*Your objective*.
Can you express the records below, in the stretch from the line containing "Image resolution: width=980" through the end of the records, as a two-column CSV with the columns record_text and answer, one row per record, each value in a quoted field with line breaks turned into spaces and the pictures left out?

*Information given*.
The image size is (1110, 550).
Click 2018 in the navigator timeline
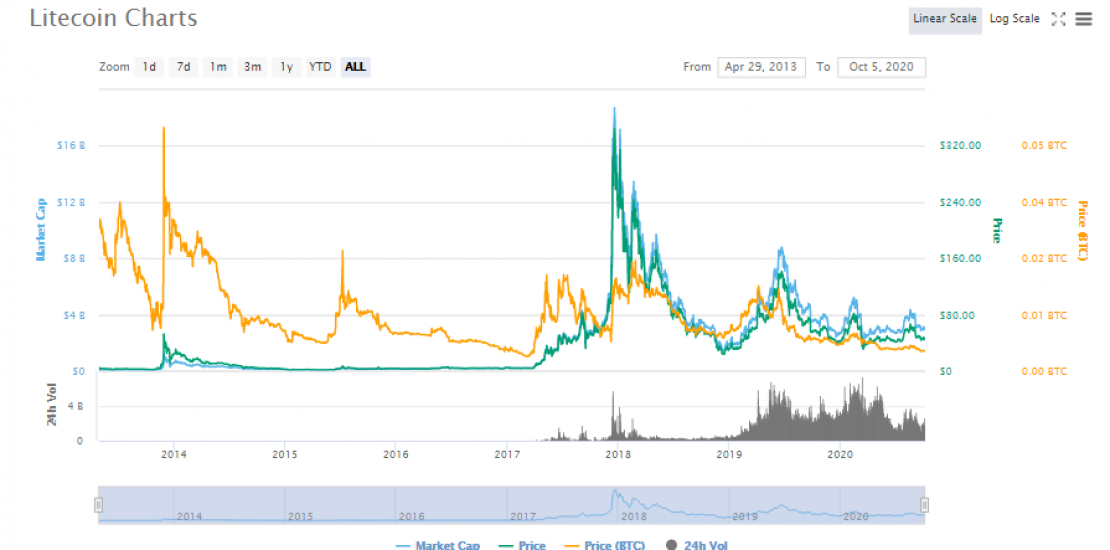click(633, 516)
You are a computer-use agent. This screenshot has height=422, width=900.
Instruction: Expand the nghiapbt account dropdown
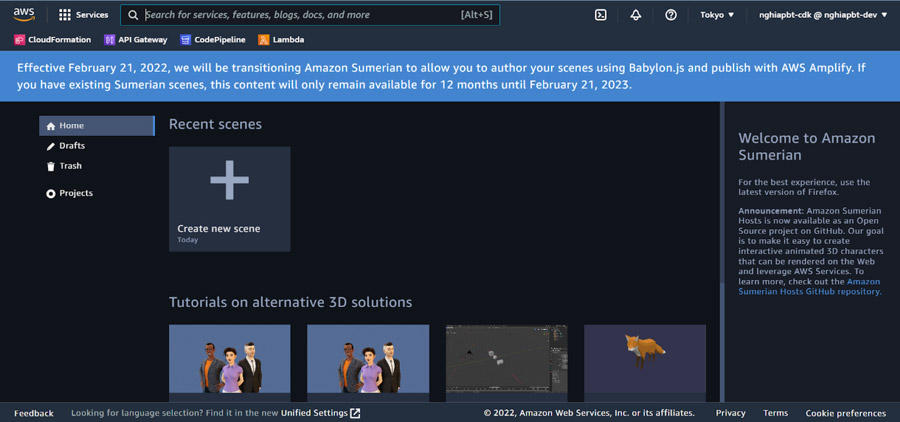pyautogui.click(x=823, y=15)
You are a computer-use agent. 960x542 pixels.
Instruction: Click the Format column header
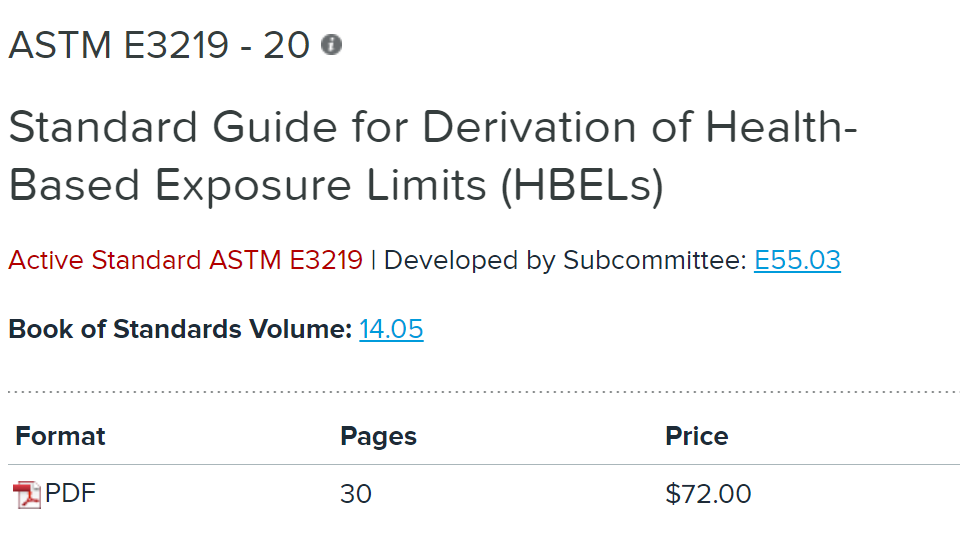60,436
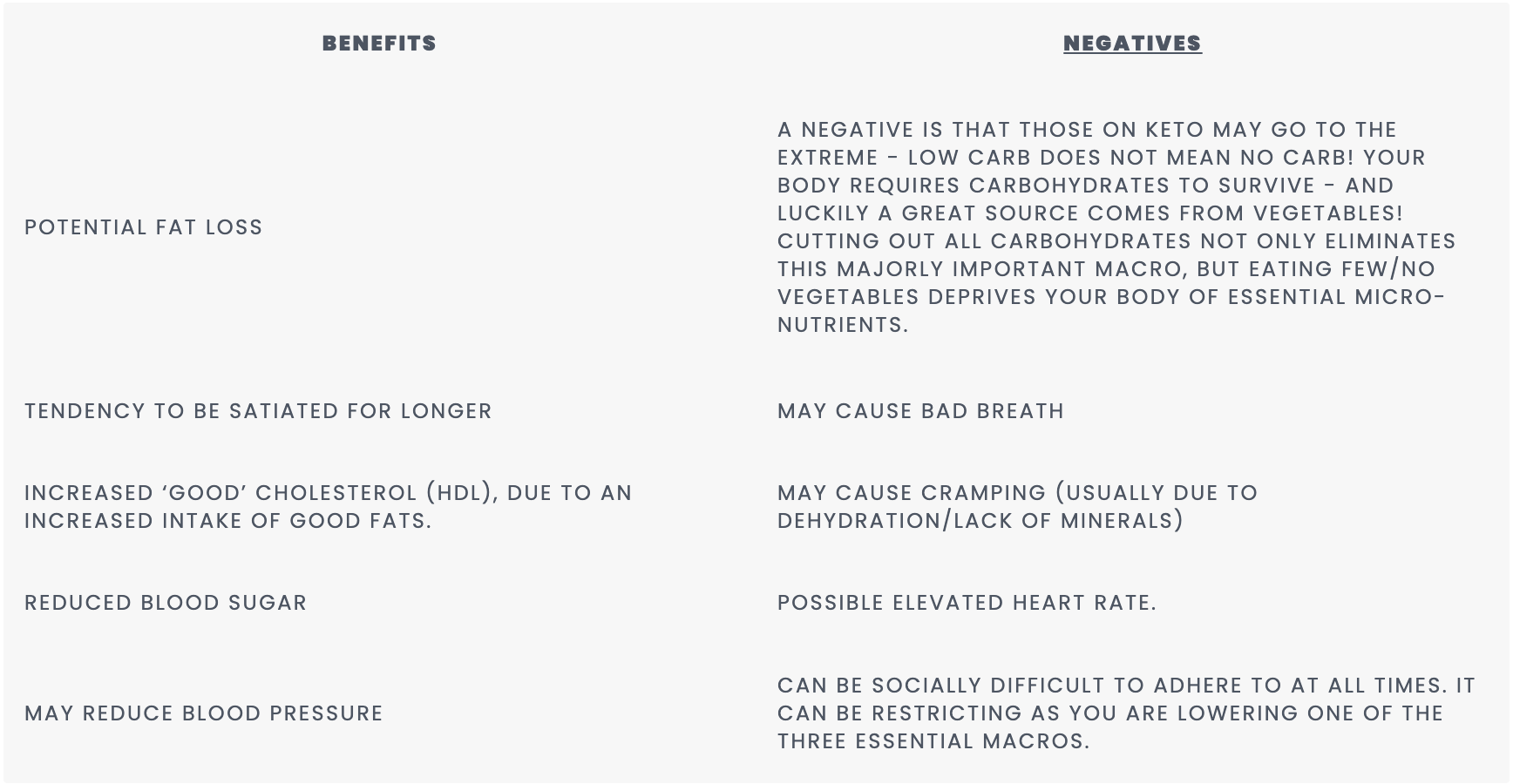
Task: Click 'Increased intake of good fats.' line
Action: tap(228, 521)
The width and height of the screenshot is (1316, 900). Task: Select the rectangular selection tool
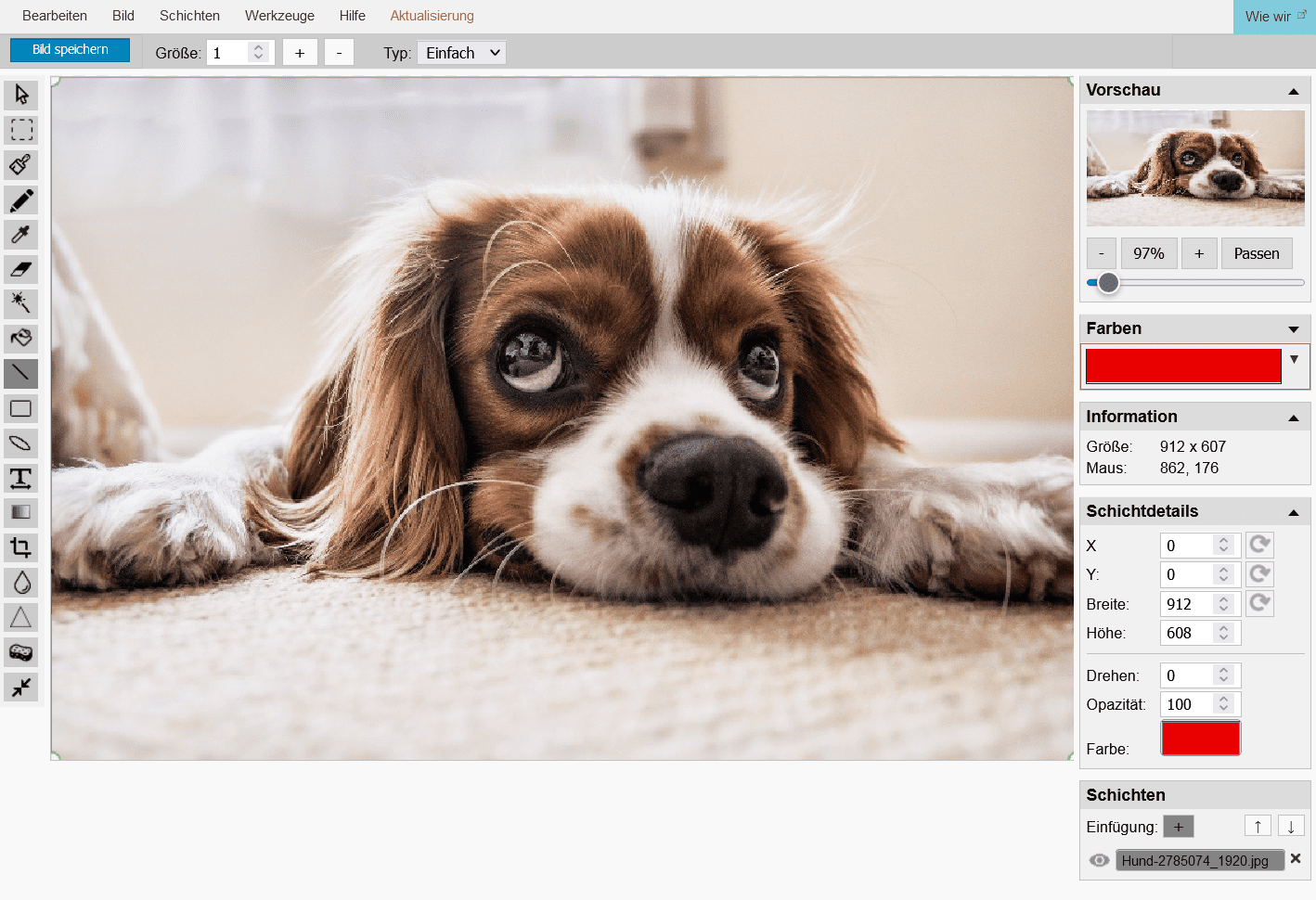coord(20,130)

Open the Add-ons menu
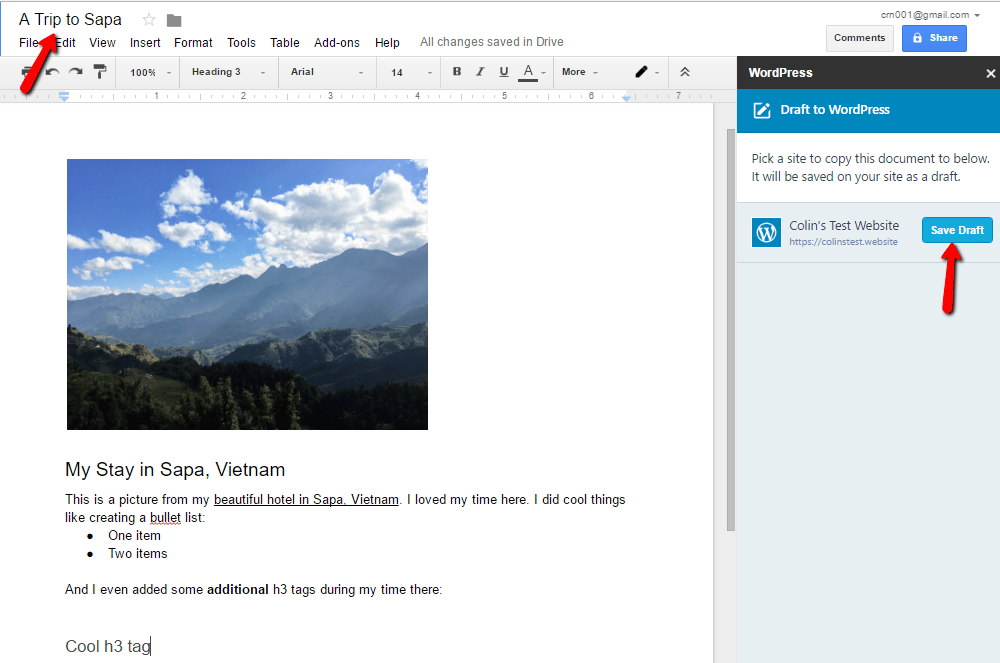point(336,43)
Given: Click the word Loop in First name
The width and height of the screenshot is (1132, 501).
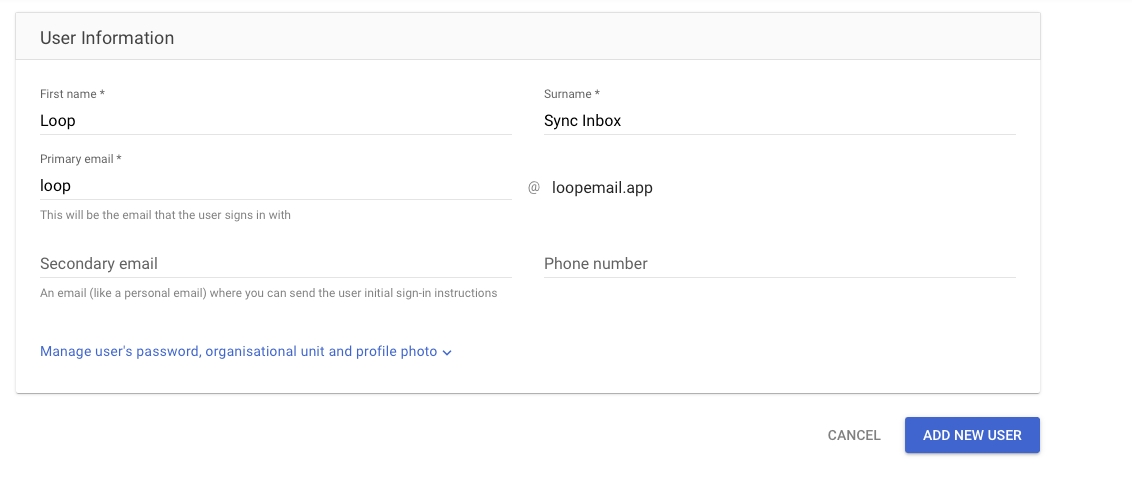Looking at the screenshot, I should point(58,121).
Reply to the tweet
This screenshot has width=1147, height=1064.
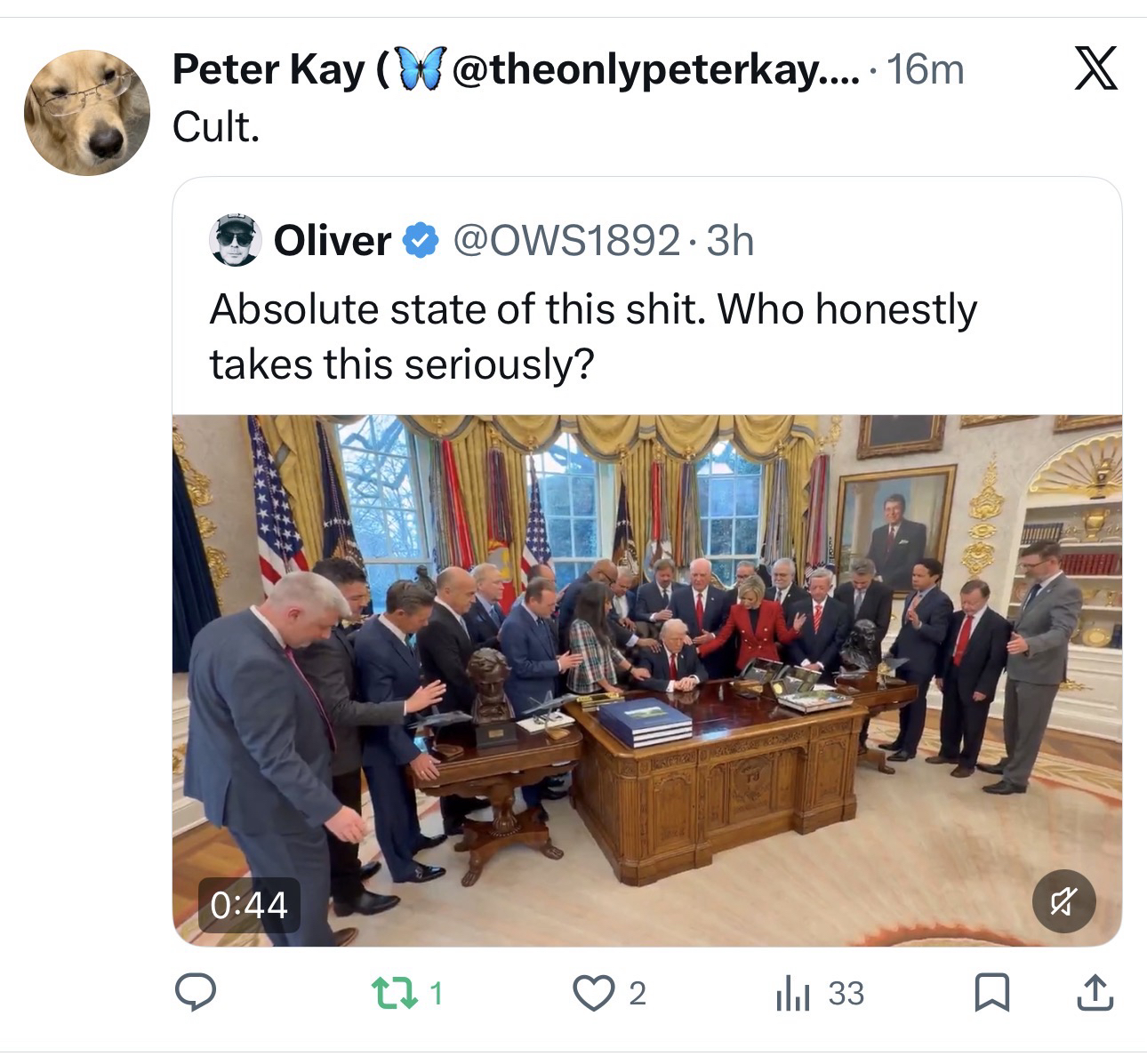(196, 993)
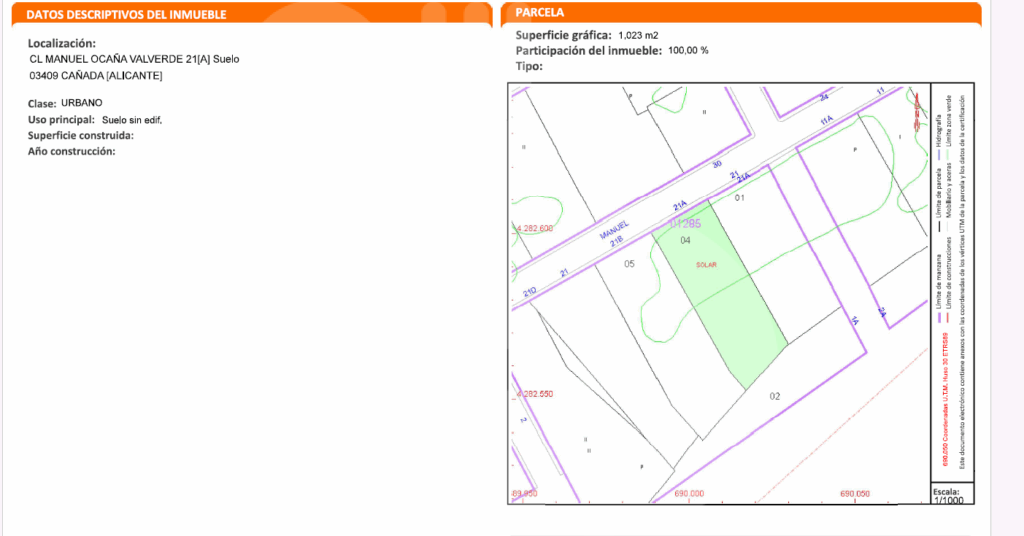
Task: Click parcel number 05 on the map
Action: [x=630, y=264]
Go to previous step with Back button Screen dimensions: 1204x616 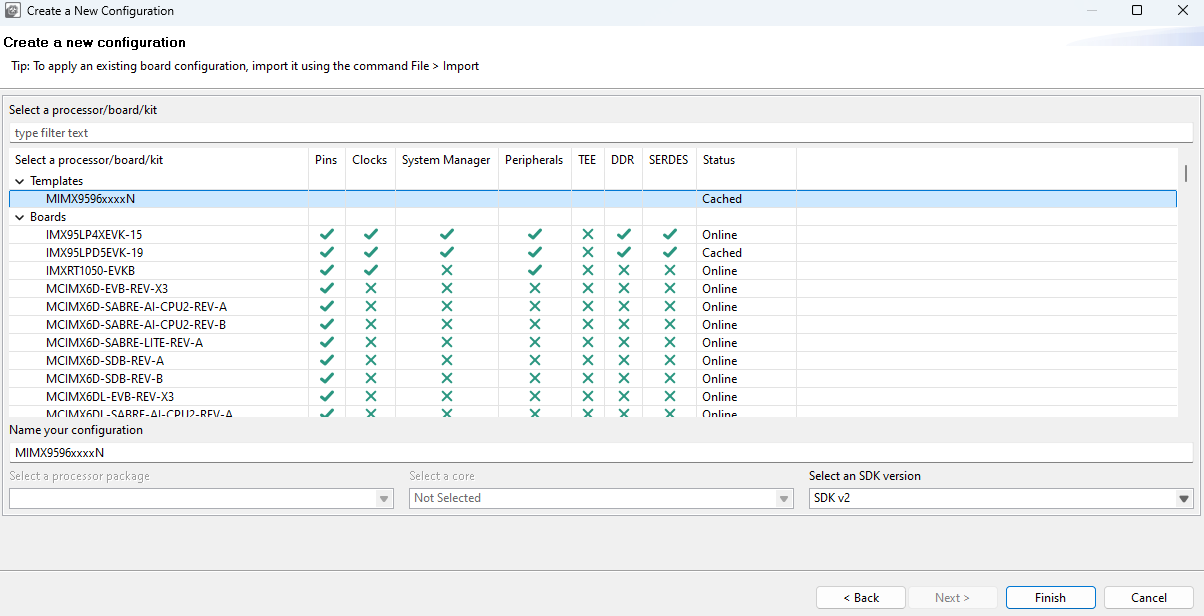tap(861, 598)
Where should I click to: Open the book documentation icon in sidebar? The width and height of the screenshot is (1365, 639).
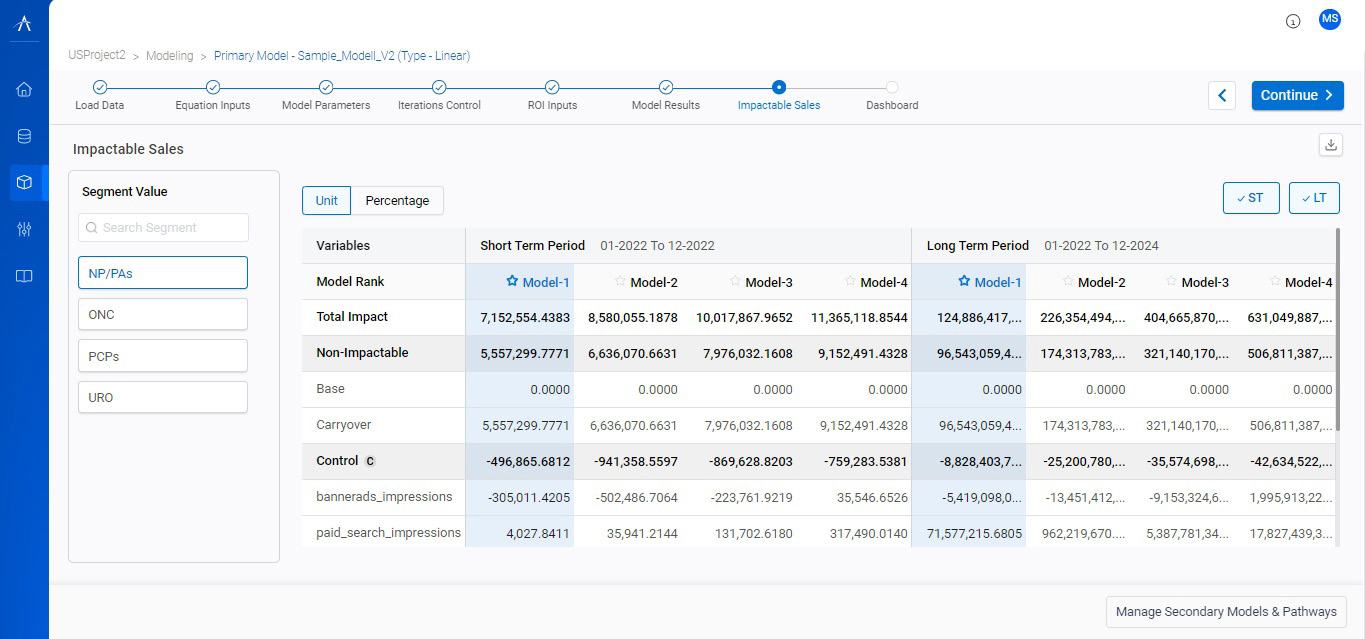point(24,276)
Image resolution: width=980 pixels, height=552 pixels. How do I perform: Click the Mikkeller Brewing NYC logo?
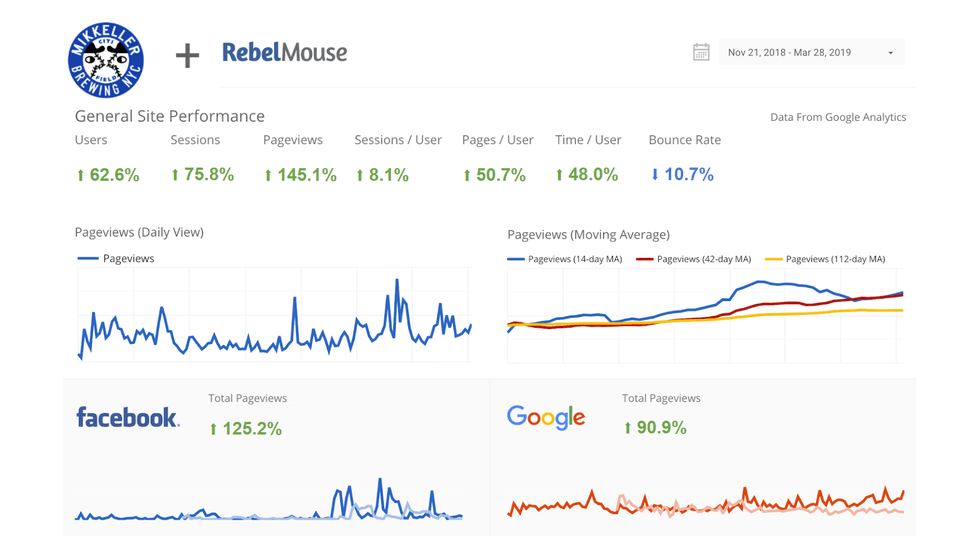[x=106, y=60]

*Completed exercise*.
record_text,answer
"Image resolution: width=980 pixels, height=552 pixels. How do I perform: Click the Mikkeller Brewing NYC logo?","[x=106, y=60]"